Went to see Mean Girls last night with Jon and Cameron who were most embarassed that I was laughing loudest in the cinema. I was slightly perturbed by Lindsey Lohan's freckle on her lip but found the film absolutely hilarious. I won't go on about the plot but it's very teen, camp and fabulous. Not quite Heathers but funny nonetheless. Ana Gasteyer was in it and hasn't she changed from her Divas skit?! She reminded me of my pre-op transsexual friend, Becky who used to be called Robert. Not a good look Ana and a bit of botox wouldn't hurt either!
It also turns out that Deborah had actually dropped her car keys in the street which is how her car was stolen. I couldn't help but laugh and thought about going over to offer commiserations/ insert bitchy comments into the conversation but didn't have time. It was her birthday though so may buy her a toy car cos it's the only set of wheels she'll be getting seen as the insurance won't be paying out for her faux pas.
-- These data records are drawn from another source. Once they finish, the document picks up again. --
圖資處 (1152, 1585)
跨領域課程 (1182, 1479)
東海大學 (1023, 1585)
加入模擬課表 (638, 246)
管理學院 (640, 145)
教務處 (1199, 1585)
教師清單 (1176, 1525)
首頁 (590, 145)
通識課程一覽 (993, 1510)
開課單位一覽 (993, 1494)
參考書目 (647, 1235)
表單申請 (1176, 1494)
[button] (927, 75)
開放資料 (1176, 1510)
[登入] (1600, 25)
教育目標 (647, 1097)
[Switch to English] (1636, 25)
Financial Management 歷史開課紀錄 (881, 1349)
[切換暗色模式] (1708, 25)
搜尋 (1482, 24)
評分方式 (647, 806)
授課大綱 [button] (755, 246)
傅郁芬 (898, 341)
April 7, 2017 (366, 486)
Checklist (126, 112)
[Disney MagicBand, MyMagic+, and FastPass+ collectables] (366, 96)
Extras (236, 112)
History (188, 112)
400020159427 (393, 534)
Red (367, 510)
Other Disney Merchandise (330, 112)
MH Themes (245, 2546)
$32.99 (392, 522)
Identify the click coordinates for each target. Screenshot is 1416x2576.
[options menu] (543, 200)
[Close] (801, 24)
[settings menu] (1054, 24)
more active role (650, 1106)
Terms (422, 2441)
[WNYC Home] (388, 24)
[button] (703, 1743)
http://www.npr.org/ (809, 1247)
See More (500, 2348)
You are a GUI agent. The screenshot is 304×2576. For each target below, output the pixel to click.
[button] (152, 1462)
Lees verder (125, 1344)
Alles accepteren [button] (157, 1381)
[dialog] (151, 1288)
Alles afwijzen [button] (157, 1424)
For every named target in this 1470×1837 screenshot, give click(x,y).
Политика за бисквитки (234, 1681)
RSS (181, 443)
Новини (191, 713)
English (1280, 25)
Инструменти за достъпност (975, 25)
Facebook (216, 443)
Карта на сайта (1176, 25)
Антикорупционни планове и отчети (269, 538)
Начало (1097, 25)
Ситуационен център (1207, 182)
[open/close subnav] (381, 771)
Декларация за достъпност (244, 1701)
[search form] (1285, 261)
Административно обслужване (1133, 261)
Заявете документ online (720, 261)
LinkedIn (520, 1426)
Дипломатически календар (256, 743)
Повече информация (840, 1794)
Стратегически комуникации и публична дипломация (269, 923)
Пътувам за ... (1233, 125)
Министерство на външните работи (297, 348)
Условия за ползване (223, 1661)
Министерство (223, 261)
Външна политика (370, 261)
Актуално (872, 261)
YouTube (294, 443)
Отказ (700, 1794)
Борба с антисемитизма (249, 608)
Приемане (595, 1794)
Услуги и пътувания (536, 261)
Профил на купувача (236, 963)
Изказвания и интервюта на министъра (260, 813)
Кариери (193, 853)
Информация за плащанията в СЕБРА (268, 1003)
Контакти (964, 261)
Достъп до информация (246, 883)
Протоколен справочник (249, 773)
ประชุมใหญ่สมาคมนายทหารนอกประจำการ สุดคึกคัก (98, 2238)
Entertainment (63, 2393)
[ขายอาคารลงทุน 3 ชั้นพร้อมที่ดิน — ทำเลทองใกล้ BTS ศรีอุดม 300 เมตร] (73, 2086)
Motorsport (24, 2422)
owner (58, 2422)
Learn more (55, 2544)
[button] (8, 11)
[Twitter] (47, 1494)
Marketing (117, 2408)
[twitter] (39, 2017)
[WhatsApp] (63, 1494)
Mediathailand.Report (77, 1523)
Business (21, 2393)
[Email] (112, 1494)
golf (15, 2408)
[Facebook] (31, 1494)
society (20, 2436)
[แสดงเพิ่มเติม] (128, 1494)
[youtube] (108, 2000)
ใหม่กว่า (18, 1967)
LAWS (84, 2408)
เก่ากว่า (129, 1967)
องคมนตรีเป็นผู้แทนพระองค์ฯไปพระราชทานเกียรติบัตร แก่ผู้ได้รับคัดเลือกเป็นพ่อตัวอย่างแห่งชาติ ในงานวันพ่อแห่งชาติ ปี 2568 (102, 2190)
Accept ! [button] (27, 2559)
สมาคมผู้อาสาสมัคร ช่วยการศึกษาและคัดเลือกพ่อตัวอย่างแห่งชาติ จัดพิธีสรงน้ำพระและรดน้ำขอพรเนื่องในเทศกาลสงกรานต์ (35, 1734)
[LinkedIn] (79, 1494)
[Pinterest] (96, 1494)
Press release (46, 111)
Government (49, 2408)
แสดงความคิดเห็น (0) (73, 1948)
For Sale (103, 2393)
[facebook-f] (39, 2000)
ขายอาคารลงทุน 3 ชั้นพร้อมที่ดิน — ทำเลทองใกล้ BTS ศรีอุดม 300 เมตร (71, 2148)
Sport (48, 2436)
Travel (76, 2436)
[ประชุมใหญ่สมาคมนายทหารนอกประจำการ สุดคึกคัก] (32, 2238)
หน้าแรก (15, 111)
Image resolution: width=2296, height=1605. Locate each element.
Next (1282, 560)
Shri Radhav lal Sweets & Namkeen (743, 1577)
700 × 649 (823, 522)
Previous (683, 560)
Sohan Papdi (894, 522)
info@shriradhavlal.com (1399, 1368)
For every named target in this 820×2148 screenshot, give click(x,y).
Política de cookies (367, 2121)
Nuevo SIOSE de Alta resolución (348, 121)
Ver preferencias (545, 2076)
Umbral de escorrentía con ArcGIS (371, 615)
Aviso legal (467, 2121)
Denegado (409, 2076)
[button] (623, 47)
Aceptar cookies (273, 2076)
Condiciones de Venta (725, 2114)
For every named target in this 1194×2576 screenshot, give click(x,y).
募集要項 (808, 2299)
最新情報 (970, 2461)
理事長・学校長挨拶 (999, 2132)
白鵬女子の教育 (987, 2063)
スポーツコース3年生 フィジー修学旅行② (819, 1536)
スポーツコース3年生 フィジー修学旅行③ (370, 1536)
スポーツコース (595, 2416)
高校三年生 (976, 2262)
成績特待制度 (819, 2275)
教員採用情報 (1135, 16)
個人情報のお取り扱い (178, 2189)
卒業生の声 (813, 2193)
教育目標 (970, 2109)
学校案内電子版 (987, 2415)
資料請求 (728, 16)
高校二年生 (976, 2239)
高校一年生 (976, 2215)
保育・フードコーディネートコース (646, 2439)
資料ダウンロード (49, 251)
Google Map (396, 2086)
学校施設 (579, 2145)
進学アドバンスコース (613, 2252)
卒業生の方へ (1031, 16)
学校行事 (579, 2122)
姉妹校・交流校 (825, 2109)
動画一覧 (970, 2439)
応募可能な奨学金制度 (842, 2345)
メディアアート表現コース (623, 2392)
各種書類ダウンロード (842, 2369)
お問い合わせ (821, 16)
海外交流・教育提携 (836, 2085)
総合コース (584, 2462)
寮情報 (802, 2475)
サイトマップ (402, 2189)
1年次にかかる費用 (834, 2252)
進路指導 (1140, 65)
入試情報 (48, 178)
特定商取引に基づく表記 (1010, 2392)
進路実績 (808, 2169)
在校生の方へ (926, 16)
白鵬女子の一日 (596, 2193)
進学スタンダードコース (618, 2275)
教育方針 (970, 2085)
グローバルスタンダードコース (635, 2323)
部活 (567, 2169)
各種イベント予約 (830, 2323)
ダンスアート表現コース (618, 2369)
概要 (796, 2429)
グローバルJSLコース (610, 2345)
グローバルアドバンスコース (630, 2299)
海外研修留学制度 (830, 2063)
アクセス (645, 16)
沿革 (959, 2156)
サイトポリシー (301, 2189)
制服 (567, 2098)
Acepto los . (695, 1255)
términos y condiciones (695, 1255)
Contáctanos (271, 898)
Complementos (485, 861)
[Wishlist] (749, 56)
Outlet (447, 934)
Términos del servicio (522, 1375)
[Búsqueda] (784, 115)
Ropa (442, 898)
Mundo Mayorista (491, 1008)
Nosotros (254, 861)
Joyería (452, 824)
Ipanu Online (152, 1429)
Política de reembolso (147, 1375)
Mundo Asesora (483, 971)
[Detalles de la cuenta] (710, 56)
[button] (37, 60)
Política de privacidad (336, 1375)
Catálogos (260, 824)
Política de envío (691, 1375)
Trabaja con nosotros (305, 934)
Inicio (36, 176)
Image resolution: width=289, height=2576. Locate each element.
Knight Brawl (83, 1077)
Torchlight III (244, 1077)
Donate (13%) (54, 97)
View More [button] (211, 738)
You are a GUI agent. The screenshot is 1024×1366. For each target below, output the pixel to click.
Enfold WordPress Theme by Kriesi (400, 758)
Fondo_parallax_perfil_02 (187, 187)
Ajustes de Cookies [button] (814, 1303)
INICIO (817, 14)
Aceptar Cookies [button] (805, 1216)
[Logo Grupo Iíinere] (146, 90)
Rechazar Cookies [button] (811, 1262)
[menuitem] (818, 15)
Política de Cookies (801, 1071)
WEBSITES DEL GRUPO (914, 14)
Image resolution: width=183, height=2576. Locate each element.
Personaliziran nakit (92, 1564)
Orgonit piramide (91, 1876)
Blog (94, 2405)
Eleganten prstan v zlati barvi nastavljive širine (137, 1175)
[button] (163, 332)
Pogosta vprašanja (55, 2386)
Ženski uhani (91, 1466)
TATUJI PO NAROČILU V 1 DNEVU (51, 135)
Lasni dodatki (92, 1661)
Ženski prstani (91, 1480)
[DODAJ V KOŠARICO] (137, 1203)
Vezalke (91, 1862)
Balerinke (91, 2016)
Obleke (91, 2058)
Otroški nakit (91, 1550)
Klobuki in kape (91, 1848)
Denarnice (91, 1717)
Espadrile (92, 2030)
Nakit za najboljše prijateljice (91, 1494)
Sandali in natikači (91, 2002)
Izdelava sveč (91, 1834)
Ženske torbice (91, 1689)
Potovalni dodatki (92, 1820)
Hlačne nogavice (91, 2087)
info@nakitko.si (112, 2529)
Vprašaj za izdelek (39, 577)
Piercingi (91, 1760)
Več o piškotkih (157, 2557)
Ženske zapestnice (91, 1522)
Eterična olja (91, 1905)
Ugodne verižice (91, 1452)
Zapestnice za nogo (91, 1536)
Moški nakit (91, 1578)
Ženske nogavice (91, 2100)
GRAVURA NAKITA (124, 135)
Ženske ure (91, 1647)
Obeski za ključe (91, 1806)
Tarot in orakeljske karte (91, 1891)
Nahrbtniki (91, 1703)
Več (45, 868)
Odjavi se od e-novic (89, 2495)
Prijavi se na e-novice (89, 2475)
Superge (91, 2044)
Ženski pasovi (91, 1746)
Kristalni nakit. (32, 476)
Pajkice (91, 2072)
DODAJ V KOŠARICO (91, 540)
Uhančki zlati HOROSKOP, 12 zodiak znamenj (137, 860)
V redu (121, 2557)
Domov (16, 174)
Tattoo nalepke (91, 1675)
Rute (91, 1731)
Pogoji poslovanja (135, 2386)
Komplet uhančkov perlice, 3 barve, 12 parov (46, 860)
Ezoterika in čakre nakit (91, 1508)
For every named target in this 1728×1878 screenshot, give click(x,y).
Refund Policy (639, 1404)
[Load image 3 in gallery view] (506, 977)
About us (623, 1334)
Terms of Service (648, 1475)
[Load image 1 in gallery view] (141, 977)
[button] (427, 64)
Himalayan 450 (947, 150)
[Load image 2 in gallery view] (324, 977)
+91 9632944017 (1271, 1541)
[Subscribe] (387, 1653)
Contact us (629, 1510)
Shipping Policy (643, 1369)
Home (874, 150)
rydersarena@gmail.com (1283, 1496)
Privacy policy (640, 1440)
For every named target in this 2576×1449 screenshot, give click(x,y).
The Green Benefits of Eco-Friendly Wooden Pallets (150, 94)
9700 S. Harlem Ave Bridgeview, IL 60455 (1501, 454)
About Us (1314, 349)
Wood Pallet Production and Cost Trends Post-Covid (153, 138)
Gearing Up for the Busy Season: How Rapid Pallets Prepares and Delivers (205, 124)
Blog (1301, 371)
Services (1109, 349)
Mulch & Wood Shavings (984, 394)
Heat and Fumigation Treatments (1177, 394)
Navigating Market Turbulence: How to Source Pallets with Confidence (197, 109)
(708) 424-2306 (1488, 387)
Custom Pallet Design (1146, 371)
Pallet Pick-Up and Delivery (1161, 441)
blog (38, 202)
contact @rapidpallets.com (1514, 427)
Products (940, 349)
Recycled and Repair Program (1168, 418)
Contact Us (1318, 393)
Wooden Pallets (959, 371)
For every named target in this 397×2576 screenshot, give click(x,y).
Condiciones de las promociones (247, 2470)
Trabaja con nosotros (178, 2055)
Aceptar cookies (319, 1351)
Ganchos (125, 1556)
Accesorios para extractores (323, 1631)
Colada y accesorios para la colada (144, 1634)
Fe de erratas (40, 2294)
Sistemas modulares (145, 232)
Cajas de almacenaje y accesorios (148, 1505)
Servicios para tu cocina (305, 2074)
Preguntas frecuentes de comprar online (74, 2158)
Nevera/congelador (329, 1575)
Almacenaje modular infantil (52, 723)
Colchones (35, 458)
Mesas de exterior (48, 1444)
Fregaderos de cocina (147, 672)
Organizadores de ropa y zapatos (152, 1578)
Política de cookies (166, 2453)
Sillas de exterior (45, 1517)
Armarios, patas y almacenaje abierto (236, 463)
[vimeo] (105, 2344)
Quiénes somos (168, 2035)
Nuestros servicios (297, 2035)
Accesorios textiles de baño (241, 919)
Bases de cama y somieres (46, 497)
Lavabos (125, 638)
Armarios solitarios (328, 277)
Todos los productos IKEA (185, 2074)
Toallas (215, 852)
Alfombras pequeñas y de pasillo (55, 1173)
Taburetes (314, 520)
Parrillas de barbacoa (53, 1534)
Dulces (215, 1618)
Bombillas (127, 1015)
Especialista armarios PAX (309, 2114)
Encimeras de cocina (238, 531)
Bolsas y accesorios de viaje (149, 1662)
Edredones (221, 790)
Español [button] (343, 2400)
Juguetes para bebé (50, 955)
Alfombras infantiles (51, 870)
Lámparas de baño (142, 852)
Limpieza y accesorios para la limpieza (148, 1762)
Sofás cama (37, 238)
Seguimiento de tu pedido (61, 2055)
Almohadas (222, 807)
Heather - my satanic boss - is going on holidays today and I just know that she's planning to piss me off by draggin' my ass round for not hitting targets. I've got a target of her's I'd like to hit - her moustache. So 2 weeks without Big H will be like 2 weeks holiday for myself - but then again, I manage to do so little, every day is a holiday in this place! Heather's manager, the newly slimmed Linda was coaching me the other day and fedback yesterday that my work was simply - divine. I could tell that Heather practically choked on her own bad dress sense when I told her. To be fair, she's been not too bad recently especially when I mentioned I may visit my doctor for work stress. I have spent most of yesterday and today in work checking out flights and hotels for next year, rather than work my ass off I'm working out which boutique hotel to stay at NYC. David planted the seed and think we're off to the west coat aswell and hitting San Francisco!!! I've been reading up on it and am creaminy me knickers at the thought of going to the gayest place on earth - other than my Bette Davis and Joan Crawford DVD Collection. Want to book pronto cos the deals are fab but David being the pauper that he pretends to be will take an age to cough up the cash. Who cares though it's 5 nights in San Fran and 5 in NYC - sounds divine!